Texas voices largely missing from health care debate

Source: Dallas Morning News

WASHINGTON — Last week, 18 prominent physicians and health economists issued a devastating report about the state of American medicine, citing $765 billion in annual waste and fraud, and the need for improvements.

The next day, Health Affairs, a leading peer-reviewed journal, put out an issue almost completely devoted to payment reforms for health care, written by 71 doctors, economists and academics.

Of nearly 90 experts involved in these reports, none work for Texas institutions.

So where are they?

“Part of it is just a lack of bodies here working on health economics,” said Vivian Ho, who chairs health economics at the James A. Baker III Institute for Public Policy at Rice University in Houston.

“We are short on health economists in the state of Texas,” she said. “I actually spend a great deal of my time saying no to requests on research projects and speaking engagements. I can’t fill them.”

There are a couple of nationally recognized Texans in the national health care debates. John Goodman, president of the Dallas-based National Center for Policy Analysis, has influenced the Republican Party’s search for market-based approaches to lowering costs and improving quality.

Goodman and Mark V. Pauly of the University of Pennsylvania’s Wharton School wrote a piece for Health Affairs in 1995 urging the government to provide tax credits and health savings accounts to individuals so they might better afford their own insurance.

“That is at the core of more serious Republican plans,” Goodman said.

Why aren’t Texas ideas getting more attention?

“I think there are Texans who are having an effect on health care policy. It’s just they are not fitting into the traditional policy community’s way of looking at the world,” Goodman said.
* * * * * * * * *
→ **WHAT IS BEING ASKED**: Can you copy the article on Texas and the health care debate word for word, from "Texas voices largely" up to and including "for Texas institutions."?

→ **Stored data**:
* * * * * * * * *
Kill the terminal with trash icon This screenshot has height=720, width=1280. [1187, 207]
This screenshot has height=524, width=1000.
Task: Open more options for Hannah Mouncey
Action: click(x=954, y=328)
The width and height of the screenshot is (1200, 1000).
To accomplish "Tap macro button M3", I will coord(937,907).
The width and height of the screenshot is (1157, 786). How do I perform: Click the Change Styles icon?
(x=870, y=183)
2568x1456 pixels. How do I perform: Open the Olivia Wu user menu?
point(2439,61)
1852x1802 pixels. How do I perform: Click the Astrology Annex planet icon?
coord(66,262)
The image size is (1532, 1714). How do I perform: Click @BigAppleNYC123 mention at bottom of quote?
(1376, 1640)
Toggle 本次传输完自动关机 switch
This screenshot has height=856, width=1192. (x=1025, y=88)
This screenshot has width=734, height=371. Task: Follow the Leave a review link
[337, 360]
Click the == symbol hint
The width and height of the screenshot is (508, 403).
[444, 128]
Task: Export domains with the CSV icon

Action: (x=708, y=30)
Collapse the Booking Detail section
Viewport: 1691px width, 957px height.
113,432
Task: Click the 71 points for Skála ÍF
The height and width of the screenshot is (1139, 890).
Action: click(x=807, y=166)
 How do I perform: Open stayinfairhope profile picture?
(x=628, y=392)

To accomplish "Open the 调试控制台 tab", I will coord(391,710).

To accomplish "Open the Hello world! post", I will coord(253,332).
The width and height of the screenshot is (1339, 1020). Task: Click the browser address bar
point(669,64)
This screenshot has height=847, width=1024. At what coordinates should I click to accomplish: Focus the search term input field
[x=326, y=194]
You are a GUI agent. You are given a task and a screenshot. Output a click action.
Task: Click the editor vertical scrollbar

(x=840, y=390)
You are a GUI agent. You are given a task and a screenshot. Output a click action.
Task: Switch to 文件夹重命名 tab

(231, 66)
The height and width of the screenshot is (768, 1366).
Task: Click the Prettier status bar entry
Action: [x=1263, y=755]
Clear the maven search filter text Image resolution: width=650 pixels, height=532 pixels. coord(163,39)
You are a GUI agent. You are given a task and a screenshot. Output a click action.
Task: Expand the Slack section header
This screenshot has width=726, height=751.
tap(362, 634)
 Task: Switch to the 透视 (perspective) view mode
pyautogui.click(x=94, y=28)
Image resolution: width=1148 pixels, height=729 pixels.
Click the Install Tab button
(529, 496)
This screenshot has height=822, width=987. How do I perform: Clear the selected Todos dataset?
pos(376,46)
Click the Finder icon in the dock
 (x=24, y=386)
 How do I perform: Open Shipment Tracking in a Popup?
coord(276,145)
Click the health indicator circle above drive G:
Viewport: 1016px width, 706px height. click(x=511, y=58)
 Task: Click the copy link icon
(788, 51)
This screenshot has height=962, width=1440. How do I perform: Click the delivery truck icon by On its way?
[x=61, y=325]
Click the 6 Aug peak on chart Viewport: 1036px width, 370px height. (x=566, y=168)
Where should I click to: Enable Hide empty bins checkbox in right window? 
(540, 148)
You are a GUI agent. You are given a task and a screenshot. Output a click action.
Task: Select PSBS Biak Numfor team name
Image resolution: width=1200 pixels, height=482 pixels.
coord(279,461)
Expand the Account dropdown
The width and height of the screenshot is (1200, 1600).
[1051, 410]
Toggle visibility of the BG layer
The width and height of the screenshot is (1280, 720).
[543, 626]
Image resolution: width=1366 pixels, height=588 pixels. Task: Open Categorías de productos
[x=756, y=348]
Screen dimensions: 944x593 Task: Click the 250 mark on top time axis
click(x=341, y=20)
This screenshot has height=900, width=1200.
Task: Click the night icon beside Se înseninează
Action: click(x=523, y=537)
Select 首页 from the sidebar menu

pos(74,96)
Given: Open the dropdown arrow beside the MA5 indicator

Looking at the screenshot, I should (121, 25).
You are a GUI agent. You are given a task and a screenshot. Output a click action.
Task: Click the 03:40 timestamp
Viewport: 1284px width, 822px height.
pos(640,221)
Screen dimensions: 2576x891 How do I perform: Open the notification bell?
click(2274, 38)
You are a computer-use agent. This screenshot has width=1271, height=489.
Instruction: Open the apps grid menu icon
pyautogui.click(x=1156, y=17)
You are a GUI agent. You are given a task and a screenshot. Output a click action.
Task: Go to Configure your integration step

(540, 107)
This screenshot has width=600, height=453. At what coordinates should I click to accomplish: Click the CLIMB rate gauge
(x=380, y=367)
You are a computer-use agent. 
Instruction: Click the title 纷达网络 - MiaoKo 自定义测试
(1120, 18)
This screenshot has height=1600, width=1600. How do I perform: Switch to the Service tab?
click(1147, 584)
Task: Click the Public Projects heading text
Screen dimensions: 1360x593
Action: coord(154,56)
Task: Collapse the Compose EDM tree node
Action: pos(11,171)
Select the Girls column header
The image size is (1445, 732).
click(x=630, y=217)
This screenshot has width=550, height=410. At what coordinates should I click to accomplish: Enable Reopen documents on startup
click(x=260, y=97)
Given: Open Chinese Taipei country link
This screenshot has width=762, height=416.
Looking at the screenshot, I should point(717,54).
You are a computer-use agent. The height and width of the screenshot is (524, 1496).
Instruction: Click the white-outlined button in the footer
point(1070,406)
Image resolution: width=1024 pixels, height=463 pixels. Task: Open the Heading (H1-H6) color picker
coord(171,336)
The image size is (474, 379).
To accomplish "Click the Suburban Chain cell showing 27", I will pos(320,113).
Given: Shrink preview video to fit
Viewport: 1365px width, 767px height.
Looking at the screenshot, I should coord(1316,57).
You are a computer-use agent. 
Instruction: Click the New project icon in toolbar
* * * * * * * * *
→ **SOLUTION**:
Texas voices largely missing from health care debate

Source: Dallas Morning News

WASHINGTON — Last week, 18 prominent physicians and health economists issued a devastating report about the state of American medicine, citing $765 billion in annual waste and fraud, and the need for improvements.

The next day, Health Affairs, a leading peer-reviewed journal, put out an issue almost completely devoted to payment reforms for health care, written by 71 doctors, economists and academics.

Of nearly 90 experts involved in these reports, none work for Texas institutions.